A Visão da CVM sobre Blockchain
O regulador passou a enxergar blockchain não apenas como uma inovação isolada, mas como uma infraestrutura para atividades já regulamentadas. A tecnologia é vista como um instrumento operacional dentro de mercados que continuam sujeitos às exigências regulatórias tradicionais. A CVM está aprofundando o estudo sobre mercados tokenizados e infraestrutura de pós-negociação, com projetos como o “135 Light” em andamento.

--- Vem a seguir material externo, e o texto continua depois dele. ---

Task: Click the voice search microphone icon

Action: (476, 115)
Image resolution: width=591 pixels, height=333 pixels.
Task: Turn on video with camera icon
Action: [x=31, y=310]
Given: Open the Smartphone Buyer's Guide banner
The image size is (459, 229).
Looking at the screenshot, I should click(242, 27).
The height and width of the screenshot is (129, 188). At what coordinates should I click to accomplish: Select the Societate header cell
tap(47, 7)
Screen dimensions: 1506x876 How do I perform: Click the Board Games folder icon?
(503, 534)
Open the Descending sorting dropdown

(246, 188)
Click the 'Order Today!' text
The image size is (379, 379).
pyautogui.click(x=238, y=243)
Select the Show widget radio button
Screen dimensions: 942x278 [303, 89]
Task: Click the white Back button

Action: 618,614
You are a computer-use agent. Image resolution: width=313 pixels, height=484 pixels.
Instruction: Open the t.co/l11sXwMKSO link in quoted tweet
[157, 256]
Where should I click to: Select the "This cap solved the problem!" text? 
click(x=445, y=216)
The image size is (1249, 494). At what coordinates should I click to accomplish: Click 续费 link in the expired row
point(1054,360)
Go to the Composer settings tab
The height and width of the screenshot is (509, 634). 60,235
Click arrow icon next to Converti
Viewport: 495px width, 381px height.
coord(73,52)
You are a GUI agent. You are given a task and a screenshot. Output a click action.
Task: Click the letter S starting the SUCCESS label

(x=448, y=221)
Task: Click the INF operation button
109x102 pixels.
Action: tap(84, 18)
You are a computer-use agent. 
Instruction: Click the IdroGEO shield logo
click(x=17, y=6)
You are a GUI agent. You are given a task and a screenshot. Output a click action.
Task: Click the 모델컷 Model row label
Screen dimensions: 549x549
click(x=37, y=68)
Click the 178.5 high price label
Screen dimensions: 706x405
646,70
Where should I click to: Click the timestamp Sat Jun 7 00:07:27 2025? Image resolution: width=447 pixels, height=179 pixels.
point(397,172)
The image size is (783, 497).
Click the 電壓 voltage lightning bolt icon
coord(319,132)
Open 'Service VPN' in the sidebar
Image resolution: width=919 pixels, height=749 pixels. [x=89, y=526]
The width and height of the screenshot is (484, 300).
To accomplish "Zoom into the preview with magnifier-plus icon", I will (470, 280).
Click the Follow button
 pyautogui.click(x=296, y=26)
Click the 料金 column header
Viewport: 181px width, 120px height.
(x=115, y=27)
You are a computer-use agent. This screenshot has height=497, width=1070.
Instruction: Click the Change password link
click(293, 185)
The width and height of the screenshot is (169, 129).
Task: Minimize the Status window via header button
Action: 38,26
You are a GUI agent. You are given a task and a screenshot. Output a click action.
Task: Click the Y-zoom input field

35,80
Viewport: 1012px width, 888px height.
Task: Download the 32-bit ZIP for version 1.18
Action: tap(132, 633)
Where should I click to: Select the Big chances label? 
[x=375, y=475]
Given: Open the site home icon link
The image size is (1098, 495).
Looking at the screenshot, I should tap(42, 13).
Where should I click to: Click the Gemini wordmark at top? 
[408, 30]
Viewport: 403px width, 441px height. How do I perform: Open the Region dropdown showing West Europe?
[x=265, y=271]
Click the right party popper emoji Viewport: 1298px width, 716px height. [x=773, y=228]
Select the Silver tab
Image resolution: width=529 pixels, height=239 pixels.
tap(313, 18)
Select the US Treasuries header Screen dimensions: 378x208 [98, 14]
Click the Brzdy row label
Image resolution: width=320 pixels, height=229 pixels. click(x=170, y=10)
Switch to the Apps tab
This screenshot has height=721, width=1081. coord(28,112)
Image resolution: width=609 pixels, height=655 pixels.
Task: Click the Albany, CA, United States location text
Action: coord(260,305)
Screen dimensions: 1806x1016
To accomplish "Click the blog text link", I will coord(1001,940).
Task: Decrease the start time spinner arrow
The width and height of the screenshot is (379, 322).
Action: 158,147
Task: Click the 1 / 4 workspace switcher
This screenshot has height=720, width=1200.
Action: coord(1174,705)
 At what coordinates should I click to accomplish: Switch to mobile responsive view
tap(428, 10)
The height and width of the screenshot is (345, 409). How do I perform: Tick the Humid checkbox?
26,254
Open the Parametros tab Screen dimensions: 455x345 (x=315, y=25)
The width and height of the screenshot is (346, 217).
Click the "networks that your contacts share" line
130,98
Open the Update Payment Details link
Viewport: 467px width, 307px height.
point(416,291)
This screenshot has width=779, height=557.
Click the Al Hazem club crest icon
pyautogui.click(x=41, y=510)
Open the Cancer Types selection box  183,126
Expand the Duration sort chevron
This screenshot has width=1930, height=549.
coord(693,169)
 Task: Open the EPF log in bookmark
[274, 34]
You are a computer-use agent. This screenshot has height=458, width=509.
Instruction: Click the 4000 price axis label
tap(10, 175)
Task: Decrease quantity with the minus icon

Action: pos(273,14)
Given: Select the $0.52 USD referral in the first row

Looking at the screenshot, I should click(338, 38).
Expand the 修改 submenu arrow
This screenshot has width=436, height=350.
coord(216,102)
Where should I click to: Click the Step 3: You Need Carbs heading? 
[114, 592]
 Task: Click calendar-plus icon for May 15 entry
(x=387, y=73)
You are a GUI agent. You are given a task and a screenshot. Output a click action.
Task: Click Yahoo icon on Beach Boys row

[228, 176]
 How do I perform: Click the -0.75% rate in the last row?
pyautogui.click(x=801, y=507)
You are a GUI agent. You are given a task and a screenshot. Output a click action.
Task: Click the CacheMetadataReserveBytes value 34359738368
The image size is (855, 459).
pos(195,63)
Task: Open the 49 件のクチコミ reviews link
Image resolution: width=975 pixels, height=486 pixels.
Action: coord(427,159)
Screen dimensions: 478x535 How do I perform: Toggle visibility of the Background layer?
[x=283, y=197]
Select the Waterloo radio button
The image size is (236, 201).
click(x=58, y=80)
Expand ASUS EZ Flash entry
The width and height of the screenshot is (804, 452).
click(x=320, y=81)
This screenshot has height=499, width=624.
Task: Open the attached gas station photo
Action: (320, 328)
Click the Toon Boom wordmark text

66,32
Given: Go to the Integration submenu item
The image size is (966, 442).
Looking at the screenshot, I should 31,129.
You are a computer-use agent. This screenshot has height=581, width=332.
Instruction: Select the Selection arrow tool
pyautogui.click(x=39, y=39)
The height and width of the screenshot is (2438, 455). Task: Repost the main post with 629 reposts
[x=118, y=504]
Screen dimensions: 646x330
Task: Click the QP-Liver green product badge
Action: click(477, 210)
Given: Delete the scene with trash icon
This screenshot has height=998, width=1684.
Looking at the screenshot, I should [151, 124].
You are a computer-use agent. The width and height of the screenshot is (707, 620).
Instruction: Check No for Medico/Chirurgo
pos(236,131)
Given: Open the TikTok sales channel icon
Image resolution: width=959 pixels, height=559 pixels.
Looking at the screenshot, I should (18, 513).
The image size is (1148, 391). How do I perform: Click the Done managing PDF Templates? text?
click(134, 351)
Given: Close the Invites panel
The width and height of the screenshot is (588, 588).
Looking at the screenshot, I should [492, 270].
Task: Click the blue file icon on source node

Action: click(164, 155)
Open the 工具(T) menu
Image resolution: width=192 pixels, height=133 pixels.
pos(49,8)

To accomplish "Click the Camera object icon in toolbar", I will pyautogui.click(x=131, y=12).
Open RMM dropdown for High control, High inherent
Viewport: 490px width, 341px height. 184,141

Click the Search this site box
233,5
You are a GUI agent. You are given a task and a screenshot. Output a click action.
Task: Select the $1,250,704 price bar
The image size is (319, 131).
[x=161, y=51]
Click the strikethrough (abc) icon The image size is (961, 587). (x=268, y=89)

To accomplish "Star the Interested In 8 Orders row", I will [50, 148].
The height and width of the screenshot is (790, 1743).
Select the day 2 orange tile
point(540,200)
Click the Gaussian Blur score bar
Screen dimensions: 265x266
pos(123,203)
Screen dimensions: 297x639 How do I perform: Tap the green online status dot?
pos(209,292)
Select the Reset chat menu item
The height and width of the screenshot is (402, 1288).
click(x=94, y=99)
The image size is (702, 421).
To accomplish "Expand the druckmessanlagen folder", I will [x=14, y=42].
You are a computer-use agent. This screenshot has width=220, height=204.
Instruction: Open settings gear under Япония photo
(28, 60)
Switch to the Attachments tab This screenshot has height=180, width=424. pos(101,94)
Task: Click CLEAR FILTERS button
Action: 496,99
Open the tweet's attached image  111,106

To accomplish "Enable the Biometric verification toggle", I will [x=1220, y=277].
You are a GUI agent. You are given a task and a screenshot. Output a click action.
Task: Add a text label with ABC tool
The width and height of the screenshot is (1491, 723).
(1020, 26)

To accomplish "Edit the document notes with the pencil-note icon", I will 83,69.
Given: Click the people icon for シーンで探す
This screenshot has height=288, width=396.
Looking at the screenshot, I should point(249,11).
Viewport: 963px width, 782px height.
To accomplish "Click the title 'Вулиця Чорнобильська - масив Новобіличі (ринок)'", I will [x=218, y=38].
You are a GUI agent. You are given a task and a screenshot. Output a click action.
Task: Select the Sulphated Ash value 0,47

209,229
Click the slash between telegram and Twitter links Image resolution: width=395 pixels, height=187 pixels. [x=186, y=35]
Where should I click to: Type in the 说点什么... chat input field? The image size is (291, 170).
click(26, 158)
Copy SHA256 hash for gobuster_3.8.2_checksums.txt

CBDC, Drex e o Futuro das Stablecoins
O superintendente conectou o debate sobre stablecoins ao futuro do Drex, a CBDC brasileira. Ele destacou que a liquidação física de ativos já encontra algum encaminhamento regulatório dentro das estruturas de depositário central. No entanto, a liquidação financeira das operações tokenizadas continua sendo o principal desafio. Estruturas tradicionais, como câmaras de compensação e centrais depositárias, exigem altos níveis de capital e regulamentação.
A CVM está trabalhando para construir mecanismos regulatórios que aproveitem as estruturas jurídicas existentes, especialmente aquelas relacionadas ao depositário central, enquanto o país ainda não possui uma legislação específica para tokenização. A expectativa é que a CVM abra uma consulta pública específica sobre mercados tokenizados e infraestrutura de pós-negociação ainda neste ano.
Um ponto crucial levantado foi a segurança jurídica da propriedade digital, com a CVM reconhecendo a necessidade de um marco legal que reconheça explicitamente registros em blockchain como comprovação de titularidade de ativos. A falta desse reconhecimento pode gerar incertezas em disputas judiciais.